(Beginning of Raw data)

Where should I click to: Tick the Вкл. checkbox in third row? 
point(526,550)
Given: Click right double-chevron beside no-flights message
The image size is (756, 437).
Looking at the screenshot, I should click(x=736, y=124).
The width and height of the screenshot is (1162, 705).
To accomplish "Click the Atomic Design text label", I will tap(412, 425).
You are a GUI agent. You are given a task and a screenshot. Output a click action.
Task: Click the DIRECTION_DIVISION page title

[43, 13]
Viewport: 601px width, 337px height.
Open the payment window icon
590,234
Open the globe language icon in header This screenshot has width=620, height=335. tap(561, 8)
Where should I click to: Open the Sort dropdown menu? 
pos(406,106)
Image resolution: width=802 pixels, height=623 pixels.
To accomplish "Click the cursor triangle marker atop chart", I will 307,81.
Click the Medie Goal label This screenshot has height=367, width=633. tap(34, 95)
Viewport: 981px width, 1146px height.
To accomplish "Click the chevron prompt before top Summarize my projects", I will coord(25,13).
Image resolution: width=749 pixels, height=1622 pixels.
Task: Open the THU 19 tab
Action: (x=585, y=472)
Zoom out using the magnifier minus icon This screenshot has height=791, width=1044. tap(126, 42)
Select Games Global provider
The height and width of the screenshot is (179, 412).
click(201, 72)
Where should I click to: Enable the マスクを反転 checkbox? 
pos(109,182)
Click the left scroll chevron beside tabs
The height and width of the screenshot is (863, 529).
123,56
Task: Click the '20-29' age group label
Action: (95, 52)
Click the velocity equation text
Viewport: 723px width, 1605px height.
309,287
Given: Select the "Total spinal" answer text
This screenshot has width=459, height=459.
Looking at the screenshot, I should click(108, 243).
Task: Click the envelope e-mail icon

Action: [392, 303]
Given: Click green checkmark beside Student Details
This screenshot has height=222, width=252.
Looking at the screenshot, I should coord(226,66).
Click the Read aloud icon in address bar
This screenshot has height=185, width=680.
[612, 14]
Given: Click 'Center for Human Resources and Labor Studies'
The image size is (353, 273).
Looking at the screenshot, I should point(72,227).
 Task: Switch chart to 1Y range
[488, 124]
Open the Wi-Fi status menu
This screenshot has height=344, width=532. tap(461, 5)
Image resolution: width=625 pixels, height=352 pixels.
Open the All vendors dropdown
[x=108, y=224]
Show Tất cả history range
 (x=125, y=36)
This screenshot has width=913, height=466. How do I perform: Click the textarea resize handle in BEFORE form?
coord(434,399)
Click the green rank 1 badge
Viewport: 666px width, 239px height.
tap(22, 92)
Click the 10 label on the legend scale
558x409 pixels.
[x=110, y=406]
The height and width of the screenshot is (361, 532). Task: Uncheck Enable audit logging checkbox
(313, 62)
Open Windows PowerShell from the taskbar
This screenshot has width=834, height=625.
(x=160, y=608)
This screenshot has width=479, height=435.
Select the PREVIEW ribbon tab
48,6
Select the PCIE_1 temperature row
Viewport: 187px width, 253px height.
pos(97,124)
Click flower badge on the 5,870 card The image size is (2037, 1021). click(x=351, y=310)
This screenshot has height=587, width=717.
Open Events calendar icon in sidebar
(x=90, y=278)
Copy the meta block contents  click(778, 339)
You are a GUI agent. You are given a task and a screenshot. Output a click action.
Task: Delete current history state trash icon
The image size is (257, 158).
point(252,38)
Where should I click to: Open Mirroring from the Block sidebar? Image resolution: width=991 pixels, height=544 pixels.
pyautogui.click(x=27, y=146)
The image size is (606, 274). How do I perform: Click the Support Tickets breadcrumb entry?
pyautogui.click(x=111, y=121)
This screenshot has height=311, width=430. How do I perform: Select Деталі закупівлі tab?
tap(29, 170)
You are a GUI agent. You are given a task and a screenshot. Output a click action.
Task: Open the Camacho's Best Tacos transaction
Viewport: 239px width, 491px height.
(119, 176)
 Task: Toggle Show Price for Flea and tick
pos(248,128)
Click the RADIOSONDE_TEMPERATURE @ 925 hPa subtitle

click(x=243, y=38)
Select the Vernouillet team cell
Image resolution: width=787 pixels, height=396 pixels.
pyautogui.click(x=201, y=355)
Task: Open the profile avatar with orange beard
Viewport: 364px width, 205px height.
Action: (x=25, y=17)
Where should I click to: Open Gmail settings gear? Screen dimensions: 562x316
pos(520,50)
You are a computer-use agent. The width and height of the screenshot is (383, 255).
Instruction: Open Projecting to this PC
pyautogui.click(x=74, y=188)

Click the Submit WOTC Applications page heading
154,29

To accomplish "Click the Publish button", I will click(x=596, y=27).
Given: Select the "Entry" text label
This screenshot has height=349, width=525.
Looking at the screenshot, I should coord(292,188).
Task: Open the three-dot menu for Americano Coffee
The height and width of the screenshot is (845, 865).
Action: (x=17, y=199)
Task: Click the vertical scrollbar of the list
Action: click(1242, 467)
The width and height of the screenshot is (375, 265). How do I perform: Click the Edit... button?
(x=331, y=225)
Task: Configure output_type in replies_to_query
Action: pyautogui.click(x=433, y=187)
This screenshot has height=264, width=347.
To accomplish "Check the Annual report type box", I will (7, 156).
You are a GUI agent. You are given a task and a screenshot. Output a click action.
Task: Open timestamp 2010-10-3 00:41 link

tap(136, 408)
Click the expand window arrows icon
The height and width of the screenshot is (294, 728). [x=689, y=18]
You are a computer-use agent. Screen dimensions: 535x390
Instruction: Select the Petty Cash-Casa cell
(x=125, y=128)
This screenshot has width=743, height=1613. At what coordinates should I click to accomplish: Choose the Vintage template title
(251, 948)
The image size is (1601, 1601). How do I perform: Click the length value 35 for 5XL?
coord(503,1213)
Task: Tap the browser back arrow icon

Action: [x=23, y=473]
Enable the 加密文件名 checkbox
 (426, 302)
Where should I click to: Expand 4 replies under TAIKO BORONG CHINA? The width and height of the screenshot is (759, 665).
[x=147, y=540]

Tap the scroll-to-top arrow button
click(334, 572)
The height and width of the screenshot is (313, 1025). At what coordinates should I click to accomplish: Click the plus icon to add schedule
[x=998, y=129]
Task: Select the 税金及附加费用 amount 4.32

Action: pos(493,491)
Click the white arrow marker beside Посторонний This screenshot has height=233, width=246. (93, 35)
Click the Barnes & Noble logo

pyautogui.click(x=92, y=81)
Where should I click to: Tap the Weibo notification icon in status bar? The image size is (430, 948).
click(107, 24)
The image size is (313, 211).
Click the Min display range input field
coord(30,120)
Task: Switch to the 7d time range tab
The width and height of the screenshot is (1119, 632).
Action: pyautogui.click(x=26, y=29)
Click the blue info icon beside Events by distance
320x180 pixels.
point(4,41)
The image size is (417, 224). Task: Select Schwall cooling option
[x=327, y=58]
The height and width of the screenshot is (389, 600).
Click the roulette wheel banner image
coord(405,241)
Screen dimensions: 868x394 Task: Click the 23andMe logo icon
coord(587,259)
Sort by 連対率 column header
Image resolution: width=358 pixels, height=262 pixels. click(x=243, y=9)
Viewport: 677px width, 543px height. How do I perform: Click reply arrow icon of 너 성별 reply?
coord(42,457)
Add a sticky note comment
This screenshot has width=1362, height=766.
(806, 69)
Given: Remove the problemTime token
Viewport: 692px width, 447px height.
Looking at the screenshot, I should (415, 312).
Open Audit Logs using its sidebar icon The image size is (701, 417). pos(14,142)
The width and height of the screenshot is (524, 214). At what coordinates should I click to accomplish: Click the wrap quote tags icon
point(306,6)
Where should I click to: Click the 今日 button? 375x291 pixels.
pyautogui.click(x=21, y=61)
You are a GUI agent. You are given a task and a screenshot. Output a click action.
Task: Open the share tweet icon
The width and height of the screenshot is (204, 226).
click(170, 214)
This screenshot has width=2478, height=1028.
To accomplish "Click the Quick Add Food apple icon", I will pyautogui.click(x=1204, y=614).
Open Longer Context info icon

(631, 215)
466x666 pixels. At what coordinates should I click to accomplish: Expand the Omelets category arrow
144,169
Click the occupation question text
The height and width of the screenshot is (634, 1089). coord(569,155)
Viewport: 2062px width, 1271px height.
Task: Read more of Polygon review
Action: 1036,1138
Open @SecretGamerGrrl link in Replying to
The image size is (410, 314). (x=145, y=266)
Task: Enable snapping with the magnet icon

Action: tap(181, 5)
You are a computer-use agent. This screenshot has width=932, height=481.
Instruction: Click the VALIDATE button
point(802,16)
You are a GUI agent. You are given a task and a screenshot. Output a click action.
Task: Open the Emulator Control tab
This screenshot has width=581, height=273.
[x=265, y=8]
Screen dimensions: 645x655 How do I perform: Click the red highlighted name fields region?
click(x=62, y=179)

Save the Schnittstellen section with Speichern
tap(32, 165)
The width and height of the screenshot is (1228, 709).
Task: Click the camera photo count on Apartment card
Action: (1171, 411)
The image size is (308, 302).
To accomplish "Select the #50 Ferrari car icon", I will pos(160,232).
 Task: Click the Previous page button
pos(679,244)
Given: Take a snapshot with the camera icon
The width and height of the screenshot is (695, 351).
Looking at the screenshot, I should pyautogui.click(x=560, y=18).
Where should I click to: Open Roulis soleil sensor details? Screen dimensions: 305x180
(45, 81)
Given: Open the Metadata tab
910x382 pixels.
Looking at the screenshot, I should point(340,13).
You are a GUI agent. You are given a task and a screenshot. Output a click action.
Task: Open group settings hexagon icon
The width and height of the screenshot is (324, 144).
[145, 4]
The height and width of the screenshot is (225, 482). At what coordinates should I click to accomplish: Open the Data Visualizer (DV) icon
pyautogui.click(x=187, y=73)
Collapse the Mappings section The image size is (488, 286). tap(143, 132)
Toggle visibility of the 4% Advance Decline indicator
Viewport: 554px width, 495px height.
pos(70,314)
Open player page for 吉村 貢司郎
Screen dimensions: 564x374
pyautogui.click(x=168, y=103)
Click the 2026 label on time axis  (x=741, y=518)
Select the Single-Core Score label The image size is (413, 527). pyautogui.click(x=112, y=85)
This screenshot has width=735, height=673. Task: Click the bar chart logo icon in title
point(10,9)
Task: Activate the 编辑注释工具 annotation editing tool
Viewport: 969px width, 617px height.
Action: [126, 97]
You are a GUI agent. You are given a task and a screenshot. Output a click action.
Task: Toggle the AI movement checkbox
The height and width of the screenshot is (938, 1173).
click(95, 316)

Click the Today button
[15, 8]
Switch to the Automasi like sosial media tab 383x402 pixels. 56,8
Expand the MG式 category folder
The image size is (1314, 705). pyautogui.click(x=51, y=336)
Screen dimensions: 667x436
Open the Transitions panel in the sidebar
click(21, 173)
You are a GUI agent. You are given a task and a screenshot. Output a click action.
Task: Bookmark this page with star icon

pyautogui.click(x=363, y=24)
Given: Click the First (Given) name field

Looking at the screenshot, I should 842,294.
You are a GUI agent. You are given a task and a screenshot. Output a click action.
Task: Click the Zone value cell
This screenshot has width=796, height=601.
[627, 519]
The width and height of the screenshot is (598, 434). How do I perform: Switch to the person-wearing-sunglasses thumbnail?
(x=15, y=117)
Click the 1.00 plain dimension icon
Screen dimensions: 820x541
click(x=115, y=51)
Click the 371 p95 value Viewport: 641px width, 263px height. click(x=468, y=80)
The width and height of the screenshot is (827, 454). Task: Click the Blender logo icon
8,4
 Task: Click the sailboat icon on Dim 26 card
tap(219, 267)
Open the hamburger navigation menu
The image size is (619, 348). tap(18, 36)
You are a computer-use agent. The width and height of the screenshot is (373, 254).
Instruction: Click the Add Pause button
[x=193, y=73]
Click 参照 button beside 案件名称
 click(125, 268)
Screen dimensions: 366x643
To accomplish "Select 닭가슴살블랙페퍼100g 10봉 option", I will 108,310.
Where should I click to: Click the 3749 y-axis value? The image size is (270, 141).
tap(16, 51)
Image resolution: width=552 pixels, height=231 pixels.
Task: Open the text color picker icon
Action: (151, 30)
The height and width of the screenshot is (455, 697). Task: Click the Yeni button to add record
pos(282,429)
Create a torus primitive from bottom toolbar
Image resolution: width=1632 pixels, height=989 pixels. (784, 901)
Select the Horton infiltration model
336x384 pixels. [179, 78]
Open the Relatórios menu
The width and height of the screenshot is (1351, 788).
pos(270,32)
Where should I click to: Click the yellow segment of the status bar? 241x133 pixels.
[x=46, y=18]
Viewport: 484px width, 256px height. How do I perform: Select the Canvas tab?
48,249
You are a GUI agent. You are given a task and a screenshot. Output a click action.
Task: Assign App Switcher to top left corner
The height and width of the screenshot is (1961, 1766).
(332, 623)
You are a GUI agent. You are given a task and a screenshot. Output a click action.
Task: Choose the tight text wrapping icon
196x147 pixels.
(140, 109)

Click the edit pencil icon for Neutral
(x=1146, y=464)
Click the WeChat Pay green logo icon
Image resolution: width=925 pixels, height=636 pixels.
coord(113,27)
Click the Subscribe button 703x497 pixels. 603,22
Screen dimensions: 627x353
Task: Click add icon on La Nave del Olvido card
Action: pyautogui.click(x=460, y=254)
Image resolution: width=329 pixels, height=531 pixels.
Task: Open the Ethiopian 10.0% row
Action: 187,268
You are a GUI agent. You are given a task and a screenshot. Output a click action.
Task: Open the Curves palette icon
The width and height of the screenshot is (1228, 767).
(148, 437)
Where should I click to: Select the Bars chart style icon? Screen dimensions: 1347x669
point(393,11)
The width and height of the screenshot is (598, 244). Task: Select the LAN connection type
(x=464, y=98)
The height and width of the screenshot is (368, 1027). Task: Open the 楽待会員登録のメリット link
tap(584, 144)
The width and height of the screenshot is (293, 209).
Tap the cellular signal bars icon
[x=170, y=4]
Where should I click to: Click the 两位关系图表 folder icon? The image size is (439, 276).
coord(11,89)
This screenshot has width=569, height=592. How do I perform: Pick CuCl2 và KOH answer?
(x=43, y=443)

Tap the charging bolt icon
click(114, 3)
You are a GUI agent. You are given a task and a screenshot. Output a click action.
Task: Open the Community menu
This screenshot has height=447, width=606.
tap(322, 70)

(End of Raw data)

Check every line of the records, and copy the ones that hold the word "marker".

■ Reply to the exercise:
To accomplish "Click the cursor triangle marker atop chart", I will 307,81.
Click the white arrow marker beside Посторонний This screenshot has height=233, width=246. (93, 35)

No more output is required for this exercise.